**Task objective**
In the listing below, find the line that contains "Where should I click to: Click the shield" and the line that contains "The width and height of the screenshot is (1260, 709).". Quote both and every line between them, exactly, and nothing more.
(The data)
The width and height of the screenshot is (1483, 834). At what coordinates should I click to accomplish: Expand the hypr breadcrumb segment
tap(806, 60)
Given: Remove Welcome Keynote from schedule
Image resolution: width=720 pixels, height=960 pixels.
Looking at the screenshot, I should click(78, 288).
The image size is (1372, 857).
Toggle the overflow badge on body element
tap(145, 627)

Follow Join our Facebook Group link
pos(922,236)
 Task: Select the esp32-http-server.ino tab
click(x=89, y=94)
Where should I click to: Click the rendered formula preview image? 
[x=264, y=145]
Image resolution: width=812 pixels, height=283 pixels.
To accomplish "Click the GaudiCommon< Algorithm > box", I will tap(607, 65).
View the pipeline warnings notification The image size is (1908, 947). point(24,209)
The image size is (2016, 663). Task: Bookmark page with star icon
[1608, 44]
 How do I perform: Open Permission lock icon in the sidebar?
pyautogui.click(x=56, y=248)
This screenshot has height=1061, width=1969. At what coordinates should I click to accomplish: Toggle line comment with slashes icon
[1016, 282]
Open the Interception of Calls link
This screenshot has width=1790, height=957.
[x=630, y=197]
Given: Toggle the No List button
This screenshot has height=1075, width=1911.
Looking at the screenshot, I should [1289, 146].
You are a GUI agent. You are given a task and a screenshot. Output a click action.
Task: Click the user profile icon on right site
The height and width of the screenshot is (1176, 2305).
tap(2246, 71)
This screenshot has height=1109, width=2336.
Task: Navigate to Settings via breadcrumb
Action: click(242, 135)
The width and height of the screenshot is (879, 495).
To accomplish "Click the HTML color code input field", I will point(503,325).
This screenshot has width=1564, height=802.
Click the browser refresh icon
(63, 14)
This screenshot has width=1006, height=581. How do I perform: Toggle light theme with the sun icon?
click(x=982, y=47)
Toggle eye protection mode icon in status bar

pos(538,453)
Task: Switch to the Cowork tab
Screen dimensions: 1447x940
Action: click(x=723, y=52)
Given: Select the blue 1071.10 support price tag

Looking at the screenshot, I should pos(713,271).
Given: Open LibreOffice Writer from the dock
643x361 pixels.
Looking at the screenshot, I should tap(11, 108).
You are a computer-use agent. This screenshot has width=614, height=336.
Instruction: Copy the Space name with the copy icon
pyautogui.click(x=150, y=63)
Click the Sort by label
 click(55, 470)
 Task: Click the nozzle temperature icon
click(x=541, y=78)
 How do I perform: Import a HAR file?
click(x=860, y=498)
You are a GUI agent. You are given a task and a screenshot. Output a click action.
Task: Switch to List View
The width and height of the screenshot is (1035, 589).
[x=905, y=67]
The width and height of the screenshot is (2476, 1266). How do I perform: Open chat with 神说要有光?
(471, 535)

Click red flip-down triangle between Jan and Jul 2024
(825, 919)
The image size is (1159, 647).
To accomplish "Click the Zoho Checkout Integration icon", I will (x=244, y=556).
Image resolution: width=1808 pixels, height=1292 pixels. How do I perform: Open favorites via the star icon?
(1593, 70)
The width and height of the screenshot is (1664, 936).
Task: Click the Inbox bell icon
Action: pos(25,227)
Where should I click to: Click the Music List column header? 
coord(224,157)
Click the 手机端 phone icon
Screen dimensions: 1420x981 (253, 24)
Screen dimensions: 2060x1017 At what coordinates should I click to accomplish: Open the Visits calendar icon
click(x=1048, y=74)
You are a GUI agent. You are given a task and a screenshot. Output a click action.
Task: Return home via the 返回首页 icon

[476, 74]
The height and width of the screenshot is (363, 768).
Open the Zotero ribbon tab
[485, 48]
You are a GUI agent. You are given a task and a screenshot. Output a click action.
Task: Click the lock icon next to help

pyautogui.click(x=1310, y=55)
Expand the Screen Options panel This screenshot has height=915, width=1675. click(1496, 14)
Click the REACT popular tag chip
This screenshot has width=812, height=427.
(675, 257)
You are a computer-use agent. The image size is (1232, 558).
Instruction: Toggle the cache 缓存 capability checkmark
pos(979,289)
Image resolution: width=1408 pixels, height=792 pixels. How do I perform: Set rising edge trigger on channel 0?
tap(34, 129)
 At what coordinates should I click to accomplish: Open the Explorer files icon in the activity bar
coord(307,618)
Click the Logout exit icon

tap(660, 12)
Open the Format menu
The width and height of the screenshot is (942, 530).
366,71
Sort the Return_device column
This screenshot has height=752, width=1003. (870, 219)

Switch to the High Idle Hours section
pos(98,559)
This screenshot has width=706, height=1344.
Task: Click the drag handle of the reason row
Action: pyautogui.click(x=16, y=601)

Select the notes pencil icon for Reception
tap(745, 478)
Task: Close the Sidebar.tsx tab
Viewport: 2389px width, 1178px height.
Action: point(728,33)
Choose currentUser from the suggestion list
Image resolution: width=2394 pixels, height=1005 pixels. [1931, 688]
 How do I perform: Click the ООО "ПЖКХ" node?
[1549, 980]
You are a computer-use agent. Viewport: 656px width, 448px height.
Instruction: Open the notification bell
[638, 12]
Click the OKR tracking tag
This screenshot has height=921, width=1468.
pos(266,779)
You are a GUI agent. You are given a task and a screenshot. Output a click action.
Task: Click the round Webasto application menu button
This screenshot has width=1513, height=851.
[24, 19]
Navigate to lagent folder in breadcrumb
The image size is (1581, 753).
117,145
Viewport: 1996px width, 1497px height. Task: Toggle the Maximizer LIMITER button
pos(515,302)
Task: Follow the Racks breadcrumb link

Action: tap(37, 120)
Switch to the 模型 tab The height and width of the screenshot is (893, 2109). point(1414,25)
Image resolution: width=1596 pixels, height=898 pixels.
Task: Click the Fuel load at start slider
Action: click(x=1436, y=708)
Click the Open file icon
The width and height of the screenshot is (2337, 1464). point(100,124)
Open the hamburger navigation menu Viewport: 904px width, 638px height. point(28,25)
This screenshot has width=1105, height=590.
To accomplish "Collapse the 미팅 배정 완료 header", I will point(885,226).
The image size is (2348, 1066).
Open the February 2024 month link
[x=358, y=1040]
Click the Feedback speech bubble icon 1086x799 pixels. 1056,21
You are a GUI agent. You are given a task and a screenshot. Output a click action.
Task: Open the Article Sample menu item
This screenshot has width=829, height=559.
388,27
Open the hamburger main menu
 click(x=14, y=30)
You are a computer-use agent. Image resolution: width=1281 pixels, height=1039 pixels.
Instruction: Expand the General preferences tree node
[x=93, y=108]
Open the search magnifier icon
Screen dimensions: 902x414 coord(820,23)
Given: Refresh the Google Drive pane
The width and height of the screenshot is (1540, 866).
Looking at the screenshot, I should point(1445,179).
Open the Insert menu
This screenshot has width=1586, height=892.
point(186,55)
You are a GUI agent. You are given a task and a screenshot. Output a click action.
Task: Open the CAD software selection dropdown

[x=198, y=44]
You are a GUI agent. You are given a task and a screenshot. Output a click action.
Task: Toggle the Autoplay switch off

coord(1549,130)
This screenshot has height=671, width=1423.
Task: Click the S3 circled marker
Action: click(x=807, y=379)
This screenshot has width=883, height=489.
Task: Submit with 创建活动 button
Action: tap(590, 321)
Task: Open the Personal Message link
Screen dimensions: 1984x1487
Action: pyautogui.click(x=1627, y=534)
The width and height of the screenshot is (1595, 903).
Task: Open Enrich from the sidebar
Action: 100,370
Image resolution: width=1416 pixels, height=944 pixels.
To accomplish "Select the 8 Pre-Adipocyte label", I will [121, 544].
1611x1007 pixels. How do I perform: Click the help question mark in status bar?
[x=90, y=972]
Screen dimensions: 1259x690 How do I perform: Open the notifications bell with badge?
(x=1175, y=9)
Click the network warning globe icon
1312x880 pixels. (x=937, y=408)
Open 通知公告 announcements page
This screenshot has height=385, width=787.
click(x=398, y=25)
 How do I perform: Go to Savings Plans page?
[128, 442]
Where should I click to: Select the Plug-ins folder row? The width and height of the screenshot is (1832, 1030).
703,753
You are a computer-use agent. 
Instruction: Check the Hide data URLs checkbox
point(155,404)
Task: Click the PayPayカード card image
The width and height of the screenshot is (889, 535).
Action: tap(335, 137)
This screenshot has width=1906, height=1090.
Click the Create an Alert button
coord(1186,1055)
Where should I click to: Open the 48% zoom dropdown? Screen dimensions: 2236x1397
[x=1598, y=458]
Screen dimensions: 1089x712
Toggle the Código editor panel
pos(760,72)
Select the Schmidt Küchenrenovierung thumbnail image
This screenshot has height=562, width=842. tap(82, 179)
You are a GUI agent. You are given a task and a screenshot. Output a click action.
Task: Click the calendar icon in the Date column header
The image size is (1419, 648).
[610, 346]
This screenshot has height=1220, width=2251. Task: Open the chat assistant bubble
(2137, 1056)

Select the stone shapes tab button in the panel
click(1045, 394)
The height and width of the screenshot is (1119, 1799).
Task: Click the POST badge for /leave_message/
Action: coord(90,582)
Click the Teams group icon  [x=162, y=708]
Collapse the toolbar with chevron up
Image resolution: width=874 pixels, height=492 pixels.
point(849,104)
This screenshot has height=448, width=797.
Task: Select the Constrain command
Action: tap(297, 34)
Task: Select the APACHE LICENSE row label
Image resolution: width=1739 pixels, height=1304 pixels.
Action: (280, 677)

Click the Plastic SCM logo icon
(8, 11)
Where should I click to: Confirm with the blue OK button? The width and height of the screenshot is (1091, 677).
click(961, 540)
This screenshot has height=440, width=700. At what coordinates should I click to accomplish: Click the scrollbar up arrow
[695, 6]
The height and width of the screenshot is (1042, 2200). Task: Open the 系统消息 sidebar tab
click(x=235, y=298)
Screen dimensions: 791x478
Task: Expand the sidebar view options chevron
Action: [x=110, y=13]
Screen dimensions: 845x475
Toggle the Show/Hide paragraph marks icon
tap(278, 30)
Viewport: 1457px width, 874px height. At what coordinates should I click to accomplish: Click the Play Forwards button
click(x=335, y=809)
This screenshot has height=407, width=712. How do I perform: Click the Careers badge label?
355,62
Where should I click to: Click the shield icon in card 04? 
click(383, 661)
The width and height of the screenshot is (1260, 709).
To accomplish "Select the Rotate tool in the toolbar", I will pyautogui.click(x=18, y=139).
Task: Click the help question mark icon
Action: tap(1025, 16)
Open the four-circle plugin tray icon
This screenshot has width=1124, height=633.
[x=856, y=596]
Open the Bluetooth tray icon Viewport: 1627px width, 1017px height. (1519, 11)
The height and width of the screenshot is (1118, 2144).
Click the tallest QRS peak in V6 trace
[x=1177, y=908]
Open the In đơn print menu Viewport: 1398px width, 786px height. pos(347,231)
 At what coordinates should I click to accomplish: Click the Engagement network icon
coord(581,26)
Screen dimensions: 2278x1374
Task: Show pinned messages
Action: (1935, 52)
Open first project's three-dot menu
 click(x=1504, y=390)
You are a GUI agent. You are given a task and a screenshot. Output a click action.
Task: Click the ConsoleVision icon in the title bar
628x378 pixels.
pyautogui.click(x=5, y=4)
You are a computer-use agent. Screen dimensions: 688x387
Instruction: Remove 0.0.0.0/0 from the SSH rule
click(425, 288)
(End The data)
**Written answer**
Where should I click to: Click the shield icon in card 04? 
click(383, 661)
The width and height of the screenshot is (1260, 709).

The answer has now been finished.